Proteome Changes in Tomato Fruits Prior to Visible Symptoms of Chilling Injury are Linked to Defensive Mechanisms, Uncoupling of Photosynthetic Processes and Protein Degradation Machinery

Abstract

A comparative proteomic analysis between tomato fruits stored at chilling and non-chilling temperatures was carried out just before the appearance of visible symptoms of chilling injury. At this stage of the stress period it was possible to discriminate between proteins involved in symptoms and proteins implicated in response. To investigate the changes in the tomato fruit proteome under this specific stressful condition, two-dimensional differential in-gel electrophoresis coupled with spot identification by mass spectrometry was applied. This proteomic approach allowed the identification of differentially expressed proteins which are involved in two main biological functions: (i) defensive mechanisms represented by small heat shock and late embryogenesis proteins; and (ii) reaction to the uncoupling of photosynthetic processes and the protein degradation machinery.

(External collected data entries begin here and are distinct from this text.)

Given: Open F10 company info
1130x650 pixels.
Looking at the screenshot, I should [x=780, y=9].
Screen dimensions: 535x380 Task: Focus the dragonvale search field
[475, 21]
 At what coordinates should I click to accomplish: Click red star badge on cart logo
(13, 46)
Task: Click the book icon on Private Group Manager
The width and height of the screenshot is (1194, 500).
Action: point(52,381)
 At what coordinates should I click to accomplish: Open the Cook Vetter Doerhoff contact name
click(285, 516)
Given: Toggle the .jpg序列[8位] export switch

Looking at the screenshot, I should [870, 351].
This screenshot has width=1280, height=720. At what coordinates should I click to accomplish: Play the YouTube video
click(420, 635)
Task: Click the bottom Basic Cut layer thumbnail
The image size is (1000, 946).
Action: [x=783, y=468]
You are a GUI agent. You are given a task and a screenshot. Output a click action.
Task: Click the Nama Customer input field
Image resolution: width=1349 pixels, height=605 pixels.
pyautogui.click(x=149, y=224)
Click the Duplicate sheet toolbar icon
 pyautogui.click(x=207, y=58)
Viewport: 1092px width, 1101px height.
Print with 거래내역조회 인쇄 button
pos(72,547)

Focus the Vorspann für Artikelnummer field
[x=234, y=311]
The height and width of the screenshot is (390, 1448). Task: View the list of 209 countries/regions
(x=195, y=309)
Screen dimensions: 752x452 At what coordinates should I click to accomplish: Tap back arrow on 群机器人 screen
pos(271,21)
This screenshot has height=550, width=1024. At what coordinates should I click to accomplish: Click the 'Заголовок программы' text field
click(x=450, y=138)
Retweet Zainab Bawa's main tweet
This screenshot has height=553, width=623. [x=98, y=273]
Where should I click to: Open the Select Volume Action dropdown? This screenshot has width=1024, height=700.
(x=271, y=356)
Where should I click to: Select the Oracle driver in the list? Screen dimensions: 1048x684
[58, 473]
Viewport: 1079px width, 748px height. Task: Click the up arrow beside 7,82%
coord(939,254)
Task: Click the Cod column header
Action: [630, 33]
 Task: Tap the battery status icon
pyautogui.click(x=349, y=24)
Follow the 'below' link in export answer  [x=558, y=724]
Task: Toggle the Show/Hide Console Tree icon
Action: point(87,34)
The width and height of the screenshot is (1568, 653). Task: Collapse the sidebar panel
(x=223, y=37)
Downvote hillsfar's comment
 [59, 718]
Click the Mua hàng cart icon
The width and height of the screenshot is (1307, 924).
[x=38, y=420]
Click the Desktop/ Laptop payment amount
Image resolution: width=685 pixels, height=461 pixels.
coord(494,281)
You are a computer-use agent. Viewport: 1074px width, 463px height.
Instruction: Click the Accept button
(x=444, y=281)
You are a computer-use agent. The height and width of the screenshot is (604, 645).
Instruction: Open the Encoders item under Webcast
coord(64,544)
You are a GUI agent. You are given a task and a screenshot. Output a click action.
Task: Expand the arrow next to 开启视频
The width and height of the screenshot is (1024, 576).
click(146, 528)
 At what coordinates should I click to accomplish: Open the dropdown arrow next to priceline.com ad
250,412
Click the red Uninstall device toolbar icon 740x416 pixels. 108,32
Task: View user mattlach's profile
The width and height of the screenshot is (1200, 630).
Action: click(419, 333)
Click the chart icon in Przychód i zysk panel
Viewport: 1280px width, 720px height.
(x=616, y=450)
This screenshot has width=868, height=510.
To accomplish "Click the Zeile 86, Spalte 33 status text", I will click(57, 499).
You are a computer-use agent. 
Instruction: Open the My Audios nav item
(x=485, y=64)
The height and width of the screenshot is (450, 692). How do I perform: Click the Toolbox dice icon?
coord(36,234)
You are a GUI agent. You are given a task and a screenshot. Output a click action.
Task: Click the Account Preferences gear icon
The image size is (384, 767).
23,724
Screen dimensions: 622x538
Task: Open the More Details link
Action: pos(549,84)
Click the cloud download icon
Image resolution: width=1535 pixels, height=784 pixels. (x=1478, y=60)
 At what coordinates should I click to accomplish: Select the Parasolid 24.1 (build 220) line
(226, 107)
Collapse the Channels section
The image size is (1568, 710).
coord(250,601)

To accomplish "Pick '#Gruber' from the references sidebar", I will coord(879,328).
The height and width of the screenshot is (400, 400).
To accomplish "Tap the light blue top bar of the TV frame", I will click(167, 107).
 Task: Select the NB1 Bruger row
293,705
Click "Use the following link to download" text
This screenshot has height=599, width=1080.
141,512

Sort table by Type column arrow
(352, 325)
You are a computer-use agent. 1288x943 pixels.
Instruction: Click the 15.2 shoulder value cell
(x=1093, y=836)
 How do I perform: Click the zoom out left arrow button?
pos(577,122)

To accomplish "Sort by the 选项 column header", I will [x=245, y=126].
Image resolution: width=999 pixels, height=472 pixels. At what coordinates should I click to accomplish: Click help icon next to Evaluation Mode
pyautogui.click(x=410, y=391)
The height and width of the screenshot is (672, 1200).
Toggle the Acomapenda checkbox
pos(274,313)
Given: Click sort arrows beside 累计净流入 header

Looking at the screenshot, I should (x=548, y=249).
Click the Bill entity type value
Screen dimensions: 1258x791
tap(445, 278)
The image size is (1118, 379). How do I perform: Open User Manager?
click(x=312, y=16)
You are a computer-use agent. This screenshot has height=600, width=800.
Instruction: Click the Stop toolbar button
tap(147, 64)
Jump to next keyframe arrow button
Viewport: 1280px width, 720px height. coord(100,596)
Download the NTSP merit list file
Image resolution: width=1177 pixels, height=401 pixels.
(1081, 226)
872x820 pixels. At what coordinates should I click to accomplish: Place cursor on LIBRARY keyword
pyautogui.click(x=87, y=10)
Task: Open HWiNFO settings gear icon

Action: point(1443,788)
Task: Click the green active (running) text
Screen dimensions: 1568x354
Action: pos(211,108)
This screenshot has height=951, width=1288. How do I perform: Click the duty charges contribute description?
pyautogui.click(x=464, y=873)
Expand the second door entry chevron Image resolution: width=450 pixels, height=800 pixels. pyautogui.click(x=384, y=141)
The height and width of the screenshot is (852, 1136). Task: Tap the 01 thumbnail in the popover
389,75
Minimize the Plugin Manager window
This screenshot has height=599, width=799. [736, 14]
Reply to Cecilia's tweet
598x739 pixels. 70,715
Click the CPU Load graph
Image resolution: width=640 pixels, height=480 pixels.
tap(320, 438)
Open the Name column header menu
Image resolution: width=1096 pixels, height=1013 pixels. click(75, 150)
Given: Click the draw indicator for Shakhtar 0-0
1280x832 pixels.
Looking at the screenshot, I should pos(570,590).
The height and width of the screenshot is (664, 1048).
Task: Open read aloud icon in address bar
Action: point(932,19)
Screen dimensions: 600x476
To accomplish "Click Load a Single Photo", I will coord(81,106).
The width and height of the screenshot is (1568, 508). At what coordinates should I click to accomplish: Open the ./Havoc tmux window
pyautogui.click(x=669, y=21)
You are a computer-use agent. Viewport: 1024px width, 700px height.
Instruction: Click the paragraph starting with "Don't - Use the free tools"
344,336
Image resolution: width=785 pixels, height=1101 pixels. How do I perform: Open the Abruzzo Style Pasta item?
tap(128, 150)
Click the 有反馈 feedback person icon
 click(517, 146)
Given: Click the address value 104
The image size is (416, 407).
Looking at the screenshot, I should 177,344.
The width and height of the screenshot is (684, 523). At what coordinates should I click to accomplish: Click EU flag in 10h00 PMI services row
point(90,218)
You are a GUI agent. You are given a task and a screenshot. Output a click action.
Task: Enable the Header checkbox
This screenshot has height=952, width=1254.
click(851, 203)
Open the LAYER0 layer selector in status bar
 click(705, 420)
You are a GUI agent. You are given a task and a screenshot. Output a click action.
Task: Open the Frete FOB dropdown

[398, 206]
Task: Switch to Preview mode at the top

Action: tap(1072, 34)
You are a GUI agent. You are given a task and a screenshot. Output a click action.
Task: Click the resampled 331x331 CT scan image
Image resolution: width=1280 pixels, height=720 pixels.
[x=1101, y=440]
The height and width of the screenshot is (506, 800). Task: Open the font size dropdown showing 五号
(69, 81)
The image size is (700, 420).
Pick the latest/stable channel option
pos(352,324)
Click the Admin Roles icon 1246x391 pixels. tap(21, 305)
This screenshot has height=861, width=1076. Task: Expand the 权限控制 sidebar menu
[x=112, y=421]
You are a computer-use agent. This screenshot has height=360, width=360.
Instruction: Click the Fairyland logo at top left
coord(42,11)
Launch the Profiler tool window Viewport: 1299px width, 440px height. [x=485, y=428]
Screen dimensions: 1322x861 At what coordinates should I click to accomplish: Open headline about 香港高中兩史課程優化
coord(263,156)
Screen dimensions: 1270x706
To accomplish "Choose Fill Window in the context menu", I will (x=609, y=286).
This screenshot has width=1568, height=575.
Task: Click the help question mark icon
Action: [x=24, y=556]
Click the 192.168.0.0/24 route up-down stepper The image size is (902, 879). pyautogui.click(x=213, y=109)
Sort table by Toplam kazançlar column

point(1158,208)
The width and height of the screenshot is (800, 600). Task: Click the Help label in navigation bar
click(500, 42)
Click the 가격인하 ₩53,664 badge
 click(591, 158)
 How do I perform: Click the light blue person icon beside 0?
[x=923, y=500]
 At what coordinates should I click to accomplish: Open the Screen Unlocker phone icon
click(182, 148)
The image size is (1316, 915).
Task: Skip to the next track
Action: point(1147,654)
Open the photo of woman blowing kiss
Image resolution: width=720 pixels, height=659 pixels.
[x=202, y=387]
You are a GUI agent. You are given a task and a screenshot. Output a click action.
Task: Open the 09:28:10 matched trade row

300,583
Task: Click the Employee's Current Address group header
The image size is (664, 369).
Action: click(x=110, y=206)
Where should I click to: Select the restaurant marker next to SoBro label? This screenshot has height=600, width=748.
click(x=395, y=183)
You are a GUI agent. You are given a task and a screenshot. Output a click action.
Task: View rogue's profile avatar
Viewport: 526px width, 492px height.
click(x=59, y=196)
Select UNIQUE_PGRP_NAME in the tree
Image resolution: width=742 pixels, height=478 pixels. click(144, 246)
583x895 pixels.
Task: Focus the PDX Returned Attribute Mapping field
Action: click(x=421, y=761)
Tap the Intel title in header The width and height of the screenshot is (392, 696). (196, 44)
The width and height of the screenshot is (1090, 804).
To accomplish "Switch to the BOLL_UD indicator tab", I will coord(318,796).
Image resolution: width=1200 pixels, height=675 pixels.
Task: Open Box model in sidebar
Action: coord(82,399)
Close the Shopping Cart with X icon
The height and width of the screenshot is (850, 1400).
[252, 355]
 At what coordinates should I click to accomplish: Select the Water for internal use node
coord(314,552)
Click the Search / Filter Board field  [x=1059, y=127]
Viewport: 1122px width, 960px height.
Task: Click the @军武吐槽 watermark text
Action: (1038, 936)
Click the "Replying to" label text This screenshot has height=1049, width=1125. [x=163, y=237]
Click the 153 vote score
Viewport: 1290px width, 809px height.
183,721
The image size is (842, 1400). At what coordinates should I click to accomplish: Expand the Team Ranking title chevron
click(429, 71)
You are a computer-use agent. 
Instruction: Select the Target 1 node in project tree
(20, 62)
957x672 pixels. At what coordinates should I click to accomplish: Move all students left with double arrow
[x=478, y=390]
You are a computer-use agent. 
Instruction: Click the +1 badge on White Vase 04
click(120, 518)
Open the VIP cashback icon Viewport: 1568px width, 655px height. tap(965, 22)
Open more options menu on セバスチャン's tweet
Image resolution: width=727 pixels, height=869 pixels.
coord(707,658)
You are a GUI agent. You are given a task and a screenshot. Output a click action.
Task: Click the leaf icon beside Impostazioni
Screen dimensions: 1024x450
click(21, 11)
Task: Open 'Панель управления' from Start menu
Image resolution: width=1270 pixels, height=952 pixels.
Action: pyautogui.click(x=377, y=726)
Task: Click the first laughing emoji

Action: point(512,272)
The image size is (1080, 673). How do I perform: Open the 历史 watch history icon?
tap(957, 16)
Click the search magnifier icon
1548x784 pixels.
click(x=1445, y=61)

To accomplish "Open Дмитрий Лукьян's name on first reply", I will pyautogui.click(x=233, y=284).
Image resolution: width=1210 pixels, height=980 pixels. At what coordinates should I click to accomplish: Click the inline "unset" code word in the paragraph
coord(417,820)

One of the first changes observed in chilled fruits is the down-regulation of ATP synthase, 26S proteasome subunit RPN11 and aspartic proteinase, whereas the first responses in order to deal with the stress are mainly multifunctional proteins involved not only in metabolism but also in stress regulation such as glyceraldehyde phosphate dehydrogenase, 2-oxoglutarate dehydrogenase and invertase. In addition, our data seem to indicate a possible candidate to be used as a protein marker for further studies on cold stress: aldose-1-epimerase, which seems to have an important role in low temperature tolerance.